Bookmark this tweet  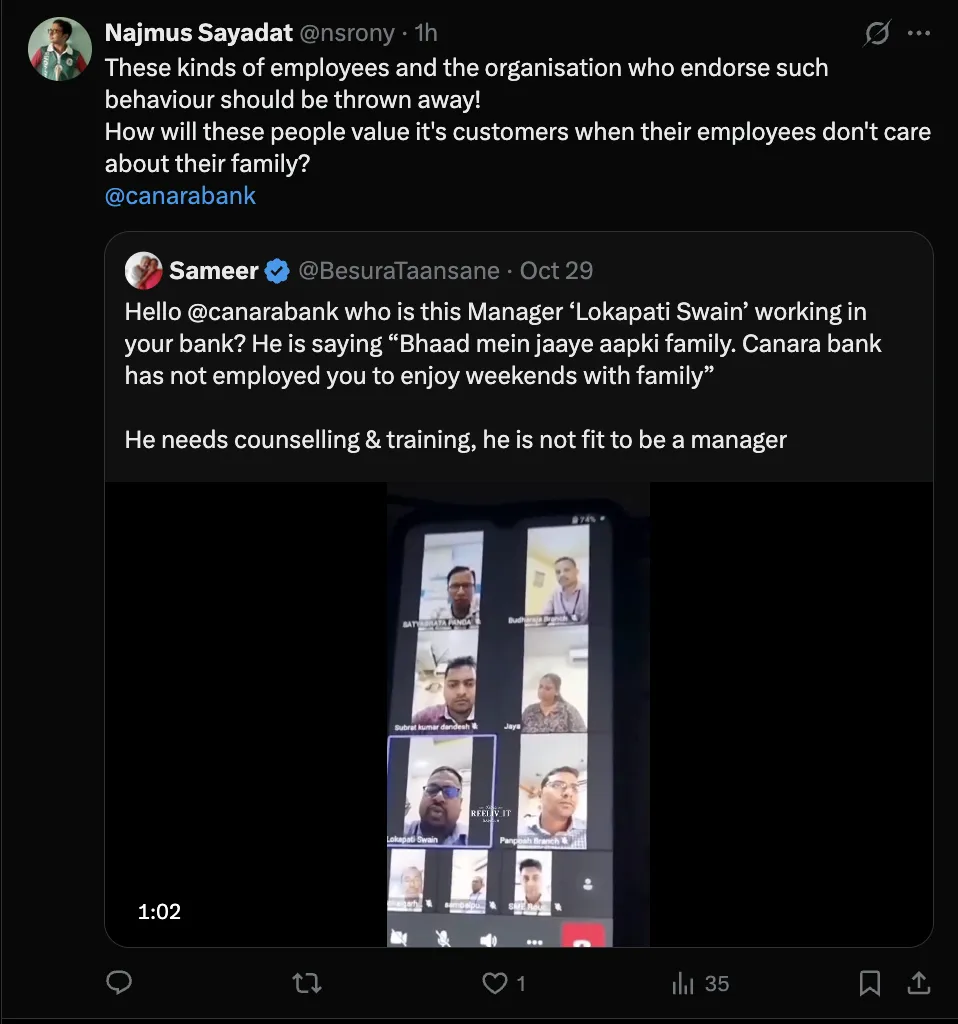pos(870,983)
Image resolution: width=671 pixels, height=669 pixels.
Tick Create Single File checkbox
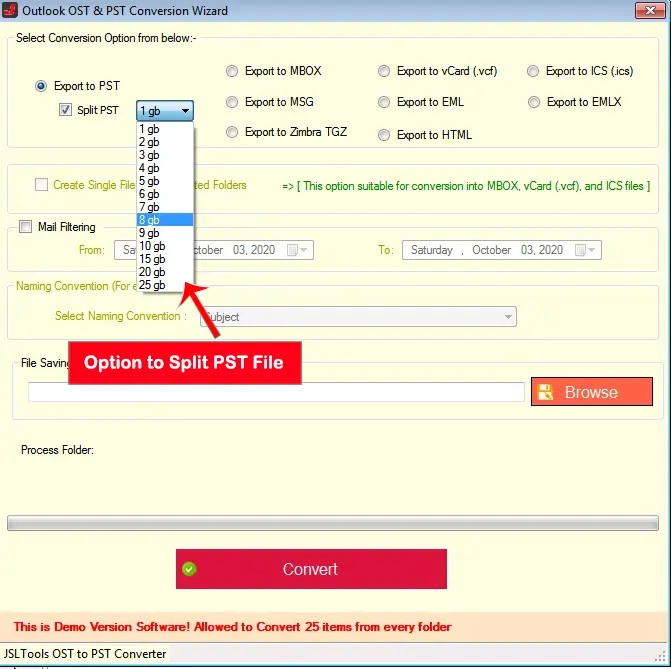click(42, 185)
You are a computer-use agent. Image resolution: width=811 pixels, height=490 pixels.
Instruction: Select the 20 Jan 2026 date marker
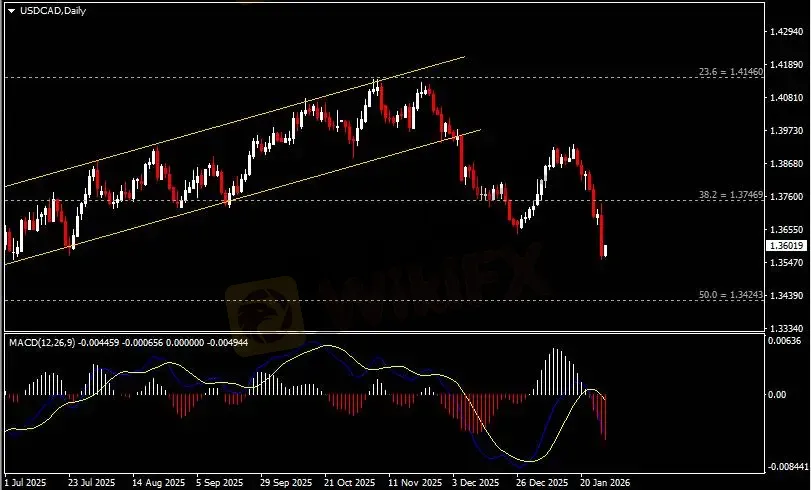pos(597,481)
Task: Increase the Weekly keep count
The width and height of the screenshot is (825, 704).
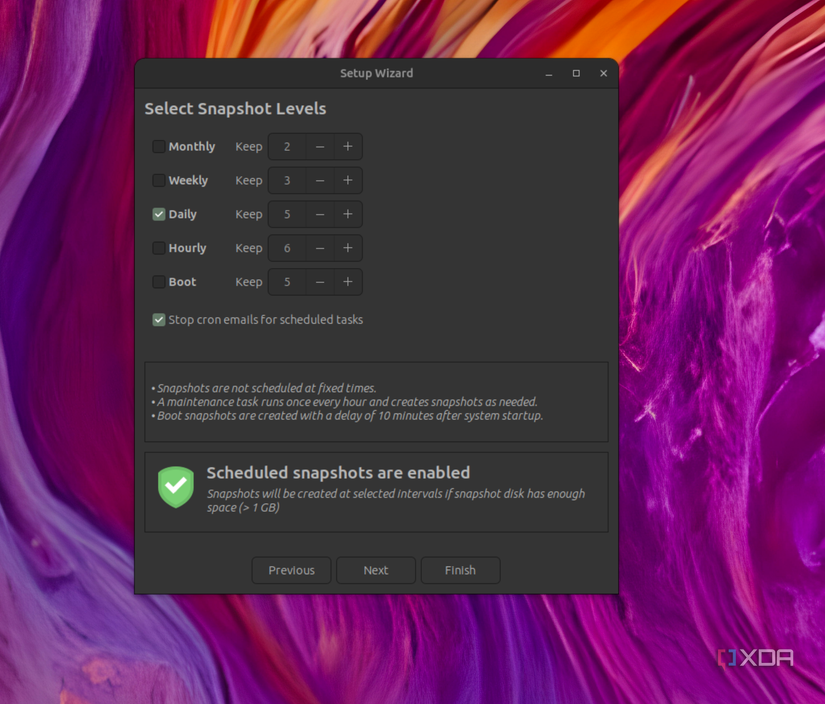Action: click(348, 180)
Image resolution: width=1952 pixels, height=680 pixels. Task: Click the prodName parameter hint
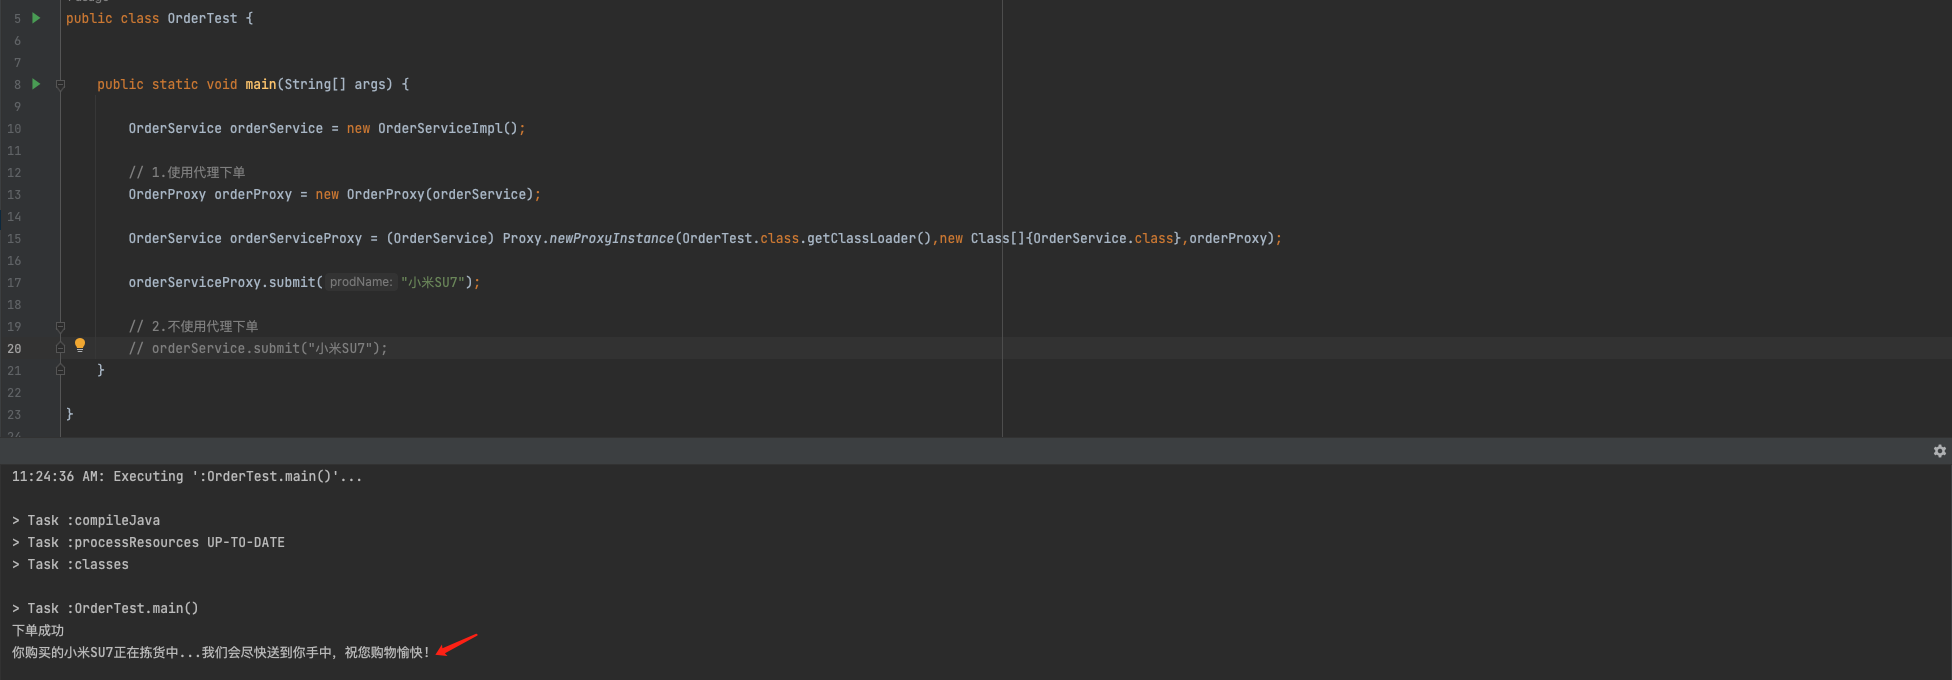[361, 282]
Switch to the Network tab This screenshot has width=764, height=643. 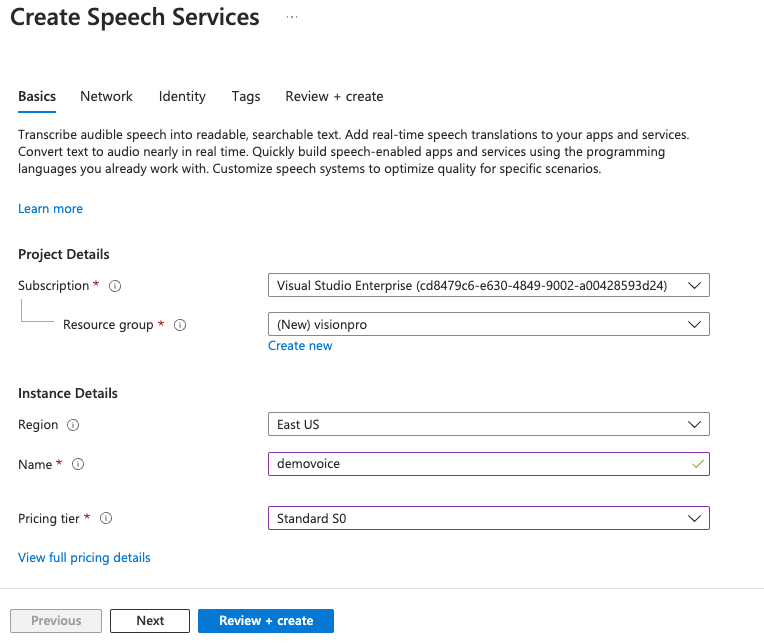(x=106, y=96)
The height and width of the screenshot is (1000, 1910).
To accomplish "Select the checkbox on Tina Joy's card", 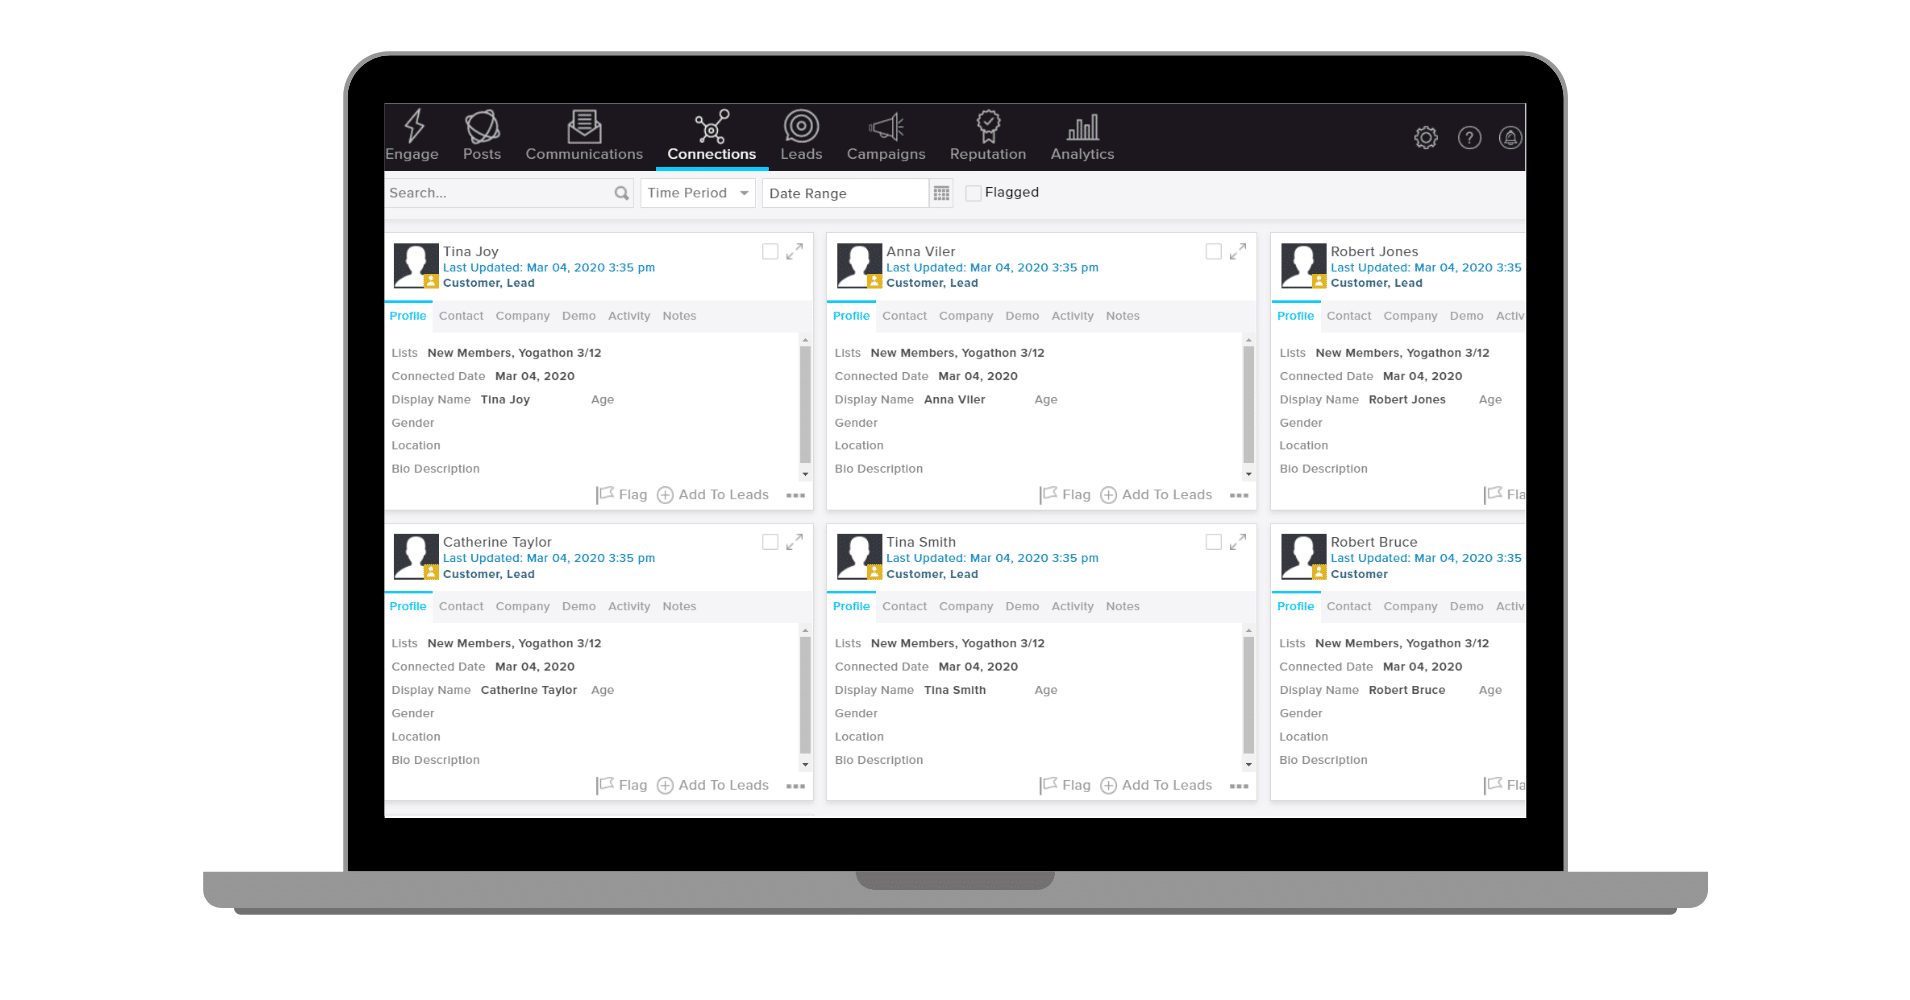I will pyautogui.click(x=770, y=252).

What to produce>
Nothing but the lines from the one containing "Tick Create Single File checkbox" through the one containing "Task: Increase the Weekly keep count" should appear, copied exactly from the material above and without pictures.

Answer for this exercise>
Tick Create Single File checkbox
click(42, 185)
You are a computer-use agent. Image resolution: width=811 pixels, height=490 pixels.
Instruction: Select the 20 Jan 2026 date marker
pos(597,481)
Task: Increase the Weekly keep count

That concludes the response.